Paul Cooper brings space science down to Earth - literally. In the Astrophysical Ice and Matrix-Isolation Spectroscopy (AIMIS) Laboratory on the Fairfax Campus, Cooper and his students are studying how chemistry and physics processes occur in space, particularly on icy planetary bodies in the outer solar system.

Their research focuses on how conditions, such as extreme cold and radiation, on these bodies affect chemical processes. By learning why and how certain molecules develop, they hope to be able to predict what molecules may form before being detected by astronomers.Their findings could shed light on whether living organisms could exist on these outer planetary bodies such as the moons of Jupiter and Saturn. “Many of these bodies are exposed to radiation,” Cooper explains, “which can alter the chemical composition of the ice on the surfaces. Such radiation-induced processes are thought to be responsible for generating the weak atmospheres that surround the satellites and possibly producing ice volcanoes on Enceladus (a moon of Saturn).”

In the AIMIS Lab, students use sophisticated vacuum, cryogenic, and spectroscopy instruments to study ices for research that is rarely done in labs in this country or elsewhere in the world. Cooper works directly with his students, providing hands-on experience using these instruments. “It takes about a semester for a student to be comfortable running an experiment by themselves,” says Cooper. “So working in the [AIMIS] lab provides valuable training in these techniques.”

Cooper received his doctorate in chemistry from The University of Western Australia, where he studied infrared matrix-isolation spectroscopy, looking specifically at how water molecules bond with other small molecules. He then came to the United States for a postdoctoral fellowship at NASA’s Goddard Space Flight Center, where he began investigating how conditions on icy satellites in the outer solar system affect the production and stability of oxidants suchas oxygen and hydrogen peroxide. Cooper wanted to move to academia and found his Mason faculty position in physical chemistry, where he is now assistant professor in the Department of Chemistry and Biochemistry in the College of Science.

“Since starting at Mason, I’ve worked with a number of undergraduates on various astrochemistry projects in the lab,” says Cooper. In addition to astrophysical ice research, students use matrix-isolation spectroscopy, a technique that produces certain chemical complexes and traps them in gases in extremely low-temperature solid form for observation and analysis.

Cooper and his students have also received funding to work with NASA’s Jet Propulsion Laboratory at Caltech on an astrobiology project. In particular, an undergraduate student is looking at how the irradiation of methane and water ice produces methanol.

Chemistry students aren’t likely to consider careers in space research, because chemistry is often thought of as something that happens only on Earth. “Well, chemistry happens everywhere,” notes Cooper, “even in galaxies many millions of light years away.Working on projects that are relevant to NASA and space exploration is really a cool thing. And the space research community needs good chemists to do good lab work in support of observations returned by spacecraft missions and telescopic observations.”

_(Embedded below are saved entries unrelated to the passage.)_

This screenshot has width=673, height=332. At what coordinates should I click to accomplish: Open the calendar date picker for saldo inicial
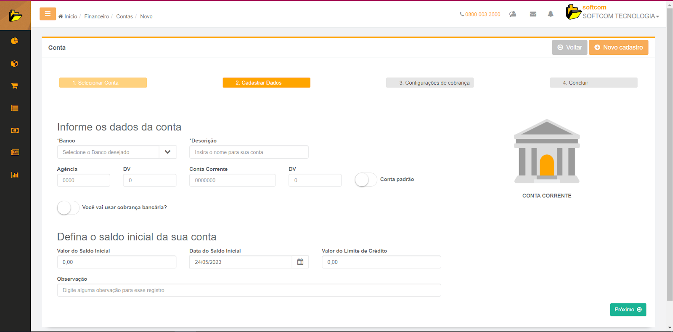300,262
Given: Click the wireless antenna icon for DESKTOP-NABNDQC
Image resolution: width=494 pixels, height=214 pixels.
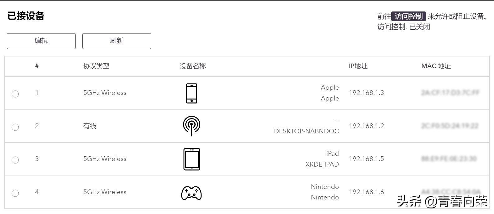Looking at the screenshot, I should [192, 126].
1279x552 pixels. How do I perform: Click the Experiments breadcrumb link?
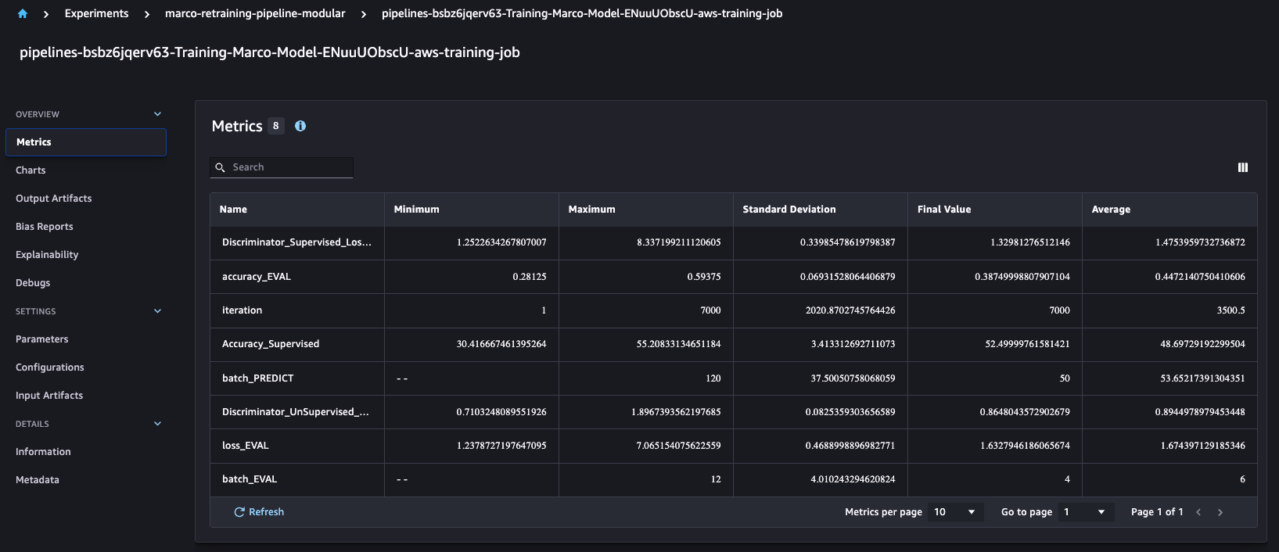click(x=96, y=13)
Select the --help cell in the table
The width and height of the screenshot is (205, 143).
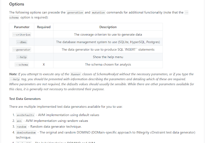[x=22, y=57]
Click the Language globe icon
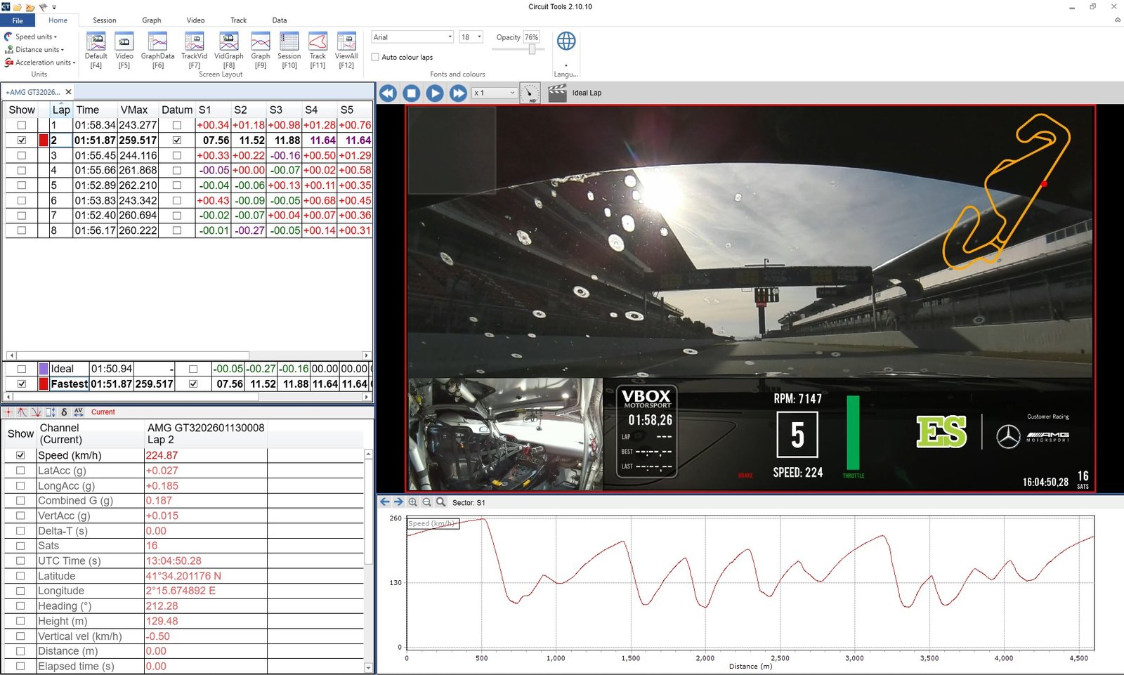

Cooper sees undergraduate research as beneficial for students, professors, the college, and the university as a whole. Students get to participate in research beyond their normal coursework along with invaluable experience with world-class professors. Professors gain research partners working alongside them in the lab, getting results that lead to publications and grants.The program becomes an excellent recruiting ground for graduate students because of its visibility in the astroscience fields.

Through his research and expertise, Cooper has participated on a number of NASA review panels. Recently, he gave NASA his scientific evaluation of several proposed $400million spacecraft missions, one of which will fly later this decade. His professional contributions to this process help raise the awareness and visibility of Mason science on an international level.